Information given >>
----------

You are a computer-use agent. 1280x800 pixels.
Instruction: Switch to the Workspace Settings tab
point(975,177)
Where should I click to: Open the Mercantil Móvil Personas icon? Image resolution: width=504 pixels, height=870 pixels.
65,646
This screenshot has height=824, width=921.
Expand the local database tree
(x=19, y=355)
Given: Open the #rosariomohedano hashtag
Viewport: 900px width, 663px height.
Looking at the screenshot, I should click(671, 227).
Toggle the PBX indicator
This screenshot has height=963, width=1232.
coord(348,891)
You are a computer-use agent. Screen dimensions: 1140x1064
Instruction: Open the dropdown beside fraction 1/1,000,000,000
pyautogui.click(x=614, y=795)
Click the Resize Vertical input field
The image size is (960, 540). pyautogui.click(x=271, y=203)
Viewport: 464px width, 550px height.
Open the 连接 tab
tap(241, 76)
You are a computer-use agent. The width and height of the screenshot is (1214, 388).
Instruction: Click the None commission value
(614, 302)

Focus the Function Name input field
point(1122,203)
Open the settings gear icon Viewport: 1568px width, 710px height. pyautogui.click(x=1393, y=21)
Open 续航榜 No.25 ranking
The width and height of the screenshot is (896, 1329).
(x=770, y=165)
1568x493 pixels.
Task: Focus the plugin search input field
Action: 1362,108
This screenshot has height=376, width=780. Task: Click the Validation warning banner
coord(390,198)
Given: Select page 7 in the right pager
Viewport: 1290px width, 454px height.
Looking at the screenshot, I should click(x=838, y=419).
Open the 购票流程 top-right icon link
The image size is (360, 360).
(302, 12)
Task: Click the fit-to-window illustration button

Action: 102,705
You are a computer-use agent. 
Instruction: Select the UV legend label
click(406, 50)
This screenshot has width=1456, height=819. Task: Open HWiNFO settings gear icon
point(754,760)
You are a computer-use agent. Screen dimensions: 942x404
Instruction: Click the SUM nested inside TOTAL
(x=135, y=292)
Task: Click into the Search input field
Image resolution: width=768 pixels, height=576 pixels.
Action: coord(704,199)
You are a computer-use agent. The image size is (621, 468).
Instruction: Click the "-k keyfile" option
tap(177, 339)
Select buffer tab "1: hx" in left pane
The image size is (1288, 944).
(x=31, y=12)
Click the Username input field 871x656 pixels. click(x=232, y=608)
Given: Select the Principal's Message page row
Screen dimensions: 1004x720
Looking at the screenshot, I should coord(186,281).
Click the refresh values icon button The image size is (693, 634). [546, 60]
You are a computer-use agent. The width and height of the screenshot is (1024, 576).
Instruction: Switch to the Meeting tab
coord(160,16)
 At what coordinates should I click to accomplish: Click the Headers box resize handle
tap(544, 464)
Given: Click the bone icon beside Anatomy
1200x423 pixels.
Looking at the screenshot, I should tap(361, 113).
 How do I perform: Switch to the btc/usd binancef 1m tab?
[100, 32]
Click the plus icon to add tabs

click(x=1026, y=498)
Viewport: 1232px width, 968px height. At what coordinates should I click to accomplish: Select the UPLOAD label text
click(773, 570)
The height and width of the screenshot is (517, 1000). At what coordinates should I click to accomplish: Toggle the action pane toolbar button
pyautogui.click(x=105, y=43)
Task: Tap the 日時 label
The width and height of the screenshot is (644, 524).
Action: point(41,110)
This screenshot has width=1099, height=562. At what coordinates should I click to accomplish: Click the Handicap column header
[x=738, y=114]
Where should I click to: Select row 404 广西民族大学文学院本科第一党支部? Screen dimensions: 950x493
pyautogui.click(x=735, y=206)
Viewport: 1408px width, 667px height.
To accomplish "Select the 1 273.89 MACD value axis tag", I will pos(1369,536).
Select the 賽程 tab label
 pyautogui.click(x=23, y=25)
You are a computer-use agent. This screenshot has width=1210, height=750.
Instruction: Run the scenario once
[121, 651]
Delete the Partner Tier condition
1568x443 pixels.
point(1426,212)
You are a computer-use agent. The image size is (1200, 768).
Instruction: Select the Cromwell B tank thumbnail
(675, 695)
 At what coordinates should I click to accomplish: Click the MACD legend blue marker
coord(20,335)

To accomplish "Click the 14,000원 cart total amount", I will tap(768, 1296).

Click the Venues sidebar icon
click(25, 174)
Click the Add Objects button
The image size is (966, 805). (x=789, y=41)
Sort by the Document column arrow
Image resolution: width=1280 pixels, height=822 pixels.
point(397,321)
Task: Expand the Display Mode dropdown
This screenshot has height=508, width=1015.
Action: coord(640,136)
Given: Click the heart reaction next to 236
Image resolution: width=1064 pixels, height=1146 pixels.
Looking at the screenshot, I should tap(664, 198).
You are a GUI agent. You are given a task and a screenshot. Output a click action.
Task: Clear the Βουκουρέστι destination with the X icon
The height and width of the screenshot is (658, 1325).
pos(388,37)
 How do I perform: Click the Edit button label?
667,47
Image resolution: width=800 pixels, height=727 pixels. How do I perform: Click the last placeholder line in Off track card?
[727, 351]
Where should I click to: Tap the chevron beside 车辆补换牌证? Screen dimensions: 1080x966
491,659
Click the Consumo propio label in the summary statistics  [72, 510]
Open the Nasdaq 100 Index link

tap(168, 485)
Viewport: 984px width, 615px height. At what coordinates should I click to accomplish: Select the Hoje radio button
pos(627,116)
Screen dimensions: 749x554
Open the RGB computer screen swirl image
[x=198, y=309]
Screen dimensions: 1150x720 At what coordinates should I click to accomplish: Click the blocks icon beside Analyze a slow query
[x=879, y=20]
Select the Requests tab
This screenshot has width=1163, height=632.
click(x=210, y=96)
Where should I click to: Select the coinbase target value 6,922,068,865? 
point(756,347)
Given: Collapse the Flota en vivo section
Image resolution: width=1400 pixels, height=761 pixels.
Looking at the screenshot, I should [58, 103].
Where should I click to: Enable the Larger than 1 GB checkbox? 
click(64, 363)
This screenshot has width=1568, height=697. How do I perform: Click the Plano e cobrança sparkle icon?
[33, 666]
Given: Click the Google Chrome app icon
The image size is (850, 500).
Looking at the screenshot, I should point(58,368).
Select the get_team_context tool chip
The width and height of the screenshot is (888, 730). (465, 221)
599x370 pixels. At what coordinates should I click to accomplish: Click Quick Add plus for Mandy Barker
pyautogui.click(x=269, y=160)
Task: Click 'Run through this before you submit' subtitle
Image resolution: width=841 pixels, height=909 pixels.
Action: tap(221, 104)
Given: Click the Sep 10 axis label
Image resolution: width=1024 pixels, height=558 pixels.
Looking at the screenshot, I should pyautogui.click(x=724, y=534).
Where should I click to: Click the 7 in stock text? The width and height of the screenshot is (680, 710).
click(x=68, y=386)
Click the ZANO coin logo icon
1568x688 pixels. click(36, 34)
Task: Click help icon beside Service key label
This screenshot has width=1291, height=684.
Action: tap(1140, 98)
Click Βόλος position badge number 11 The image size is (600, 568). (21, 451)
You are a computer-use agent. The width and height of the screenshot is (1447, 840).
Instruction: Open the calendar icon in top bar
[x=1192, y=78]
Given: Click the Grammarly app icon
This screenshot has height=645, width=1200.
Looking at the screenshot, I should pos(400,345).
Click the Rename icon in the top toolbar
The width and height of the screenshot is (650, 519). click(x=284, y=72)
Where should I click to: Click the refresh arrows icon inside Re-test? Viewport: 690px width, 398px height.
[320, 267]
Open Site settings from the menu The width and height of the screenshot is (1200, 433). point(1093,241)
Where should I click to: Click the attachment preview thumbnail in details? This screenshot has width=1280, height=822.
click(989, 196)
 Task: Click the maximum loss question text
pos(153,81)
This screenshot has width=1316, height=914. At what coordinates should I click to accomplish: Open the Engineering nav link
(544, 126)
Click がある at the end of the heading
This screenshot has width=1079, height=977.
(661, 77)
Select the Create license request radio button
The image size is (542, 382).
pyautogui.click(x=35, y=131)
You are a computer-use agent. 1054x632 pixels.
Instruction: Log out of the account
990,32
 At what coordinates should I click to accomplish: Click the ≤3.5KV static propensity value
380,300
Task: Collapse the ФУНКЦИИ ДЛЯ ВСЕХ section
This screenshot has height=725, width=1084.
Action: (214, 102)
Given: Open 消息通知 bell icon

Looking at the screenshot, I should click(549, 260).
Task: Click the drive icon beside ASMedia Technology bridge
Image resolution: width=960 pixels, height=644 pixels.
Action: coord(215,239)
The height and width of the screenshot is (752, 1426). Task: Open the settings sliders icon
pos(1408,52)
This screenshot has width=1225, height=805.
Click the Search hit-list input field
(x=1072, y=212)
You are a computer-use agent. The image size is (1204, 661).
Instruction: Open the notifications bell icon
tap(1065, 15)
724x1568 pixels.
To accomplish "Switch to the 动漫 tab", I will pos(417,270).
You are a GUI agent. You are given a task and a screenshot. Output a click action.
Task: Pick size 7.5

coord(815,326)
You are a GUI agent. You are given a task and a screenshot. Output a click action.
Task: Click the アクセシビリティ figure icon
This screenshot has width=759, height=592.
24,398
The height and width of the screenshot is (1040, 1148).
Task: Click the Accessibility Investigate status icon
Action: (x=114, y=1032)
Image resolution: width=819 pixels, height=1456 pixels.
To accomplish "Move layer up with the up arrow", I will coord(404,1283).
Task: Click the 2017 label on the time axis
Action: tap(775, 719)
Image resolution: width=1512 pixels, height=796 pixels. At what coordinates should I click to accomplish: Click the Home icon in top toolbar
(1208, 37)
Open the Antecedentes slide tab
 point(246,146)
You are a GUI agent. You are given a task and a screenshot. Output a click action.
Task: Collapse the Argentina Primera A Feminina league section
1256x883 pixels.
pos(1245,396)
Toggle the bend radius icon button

----------

Task brief >>
The lines above, starting at the one with "Click the Resize Vertical input field" and ending at the one with "Given: Select page 7 in the right pager", are the only ones to return, exactly as written.

Result of this task >>
Click the Resize Vertical input field
The image size is (960, 540). pyautogui.click(x=271, y=203)
Viewport: 464px width, 550px height.
Open the 连接 tab
tap(241, 76)
You are a computer-use agent. The width and height of the screenshot is (1214, 388).
Instruction: Click the None commission value
(614, 302)

Focus the Function Name input field
point(1122,203)
Open the settings gear icon Viewport: 1568px width, 710px height. pyautogui.click(x=1393, y=21)
Open 续航榜 No.25 ranking
The width and height of the screenshot is (896, 1329).
(x=770, y=165)
1568x493 pixels.
Task: Focus the plugin search input field
Action: 1362,108
This screenshot has height=376, width=780. Task: Click the Validation warning banner
coord(390,198)
Given: Select page 7 in the right pager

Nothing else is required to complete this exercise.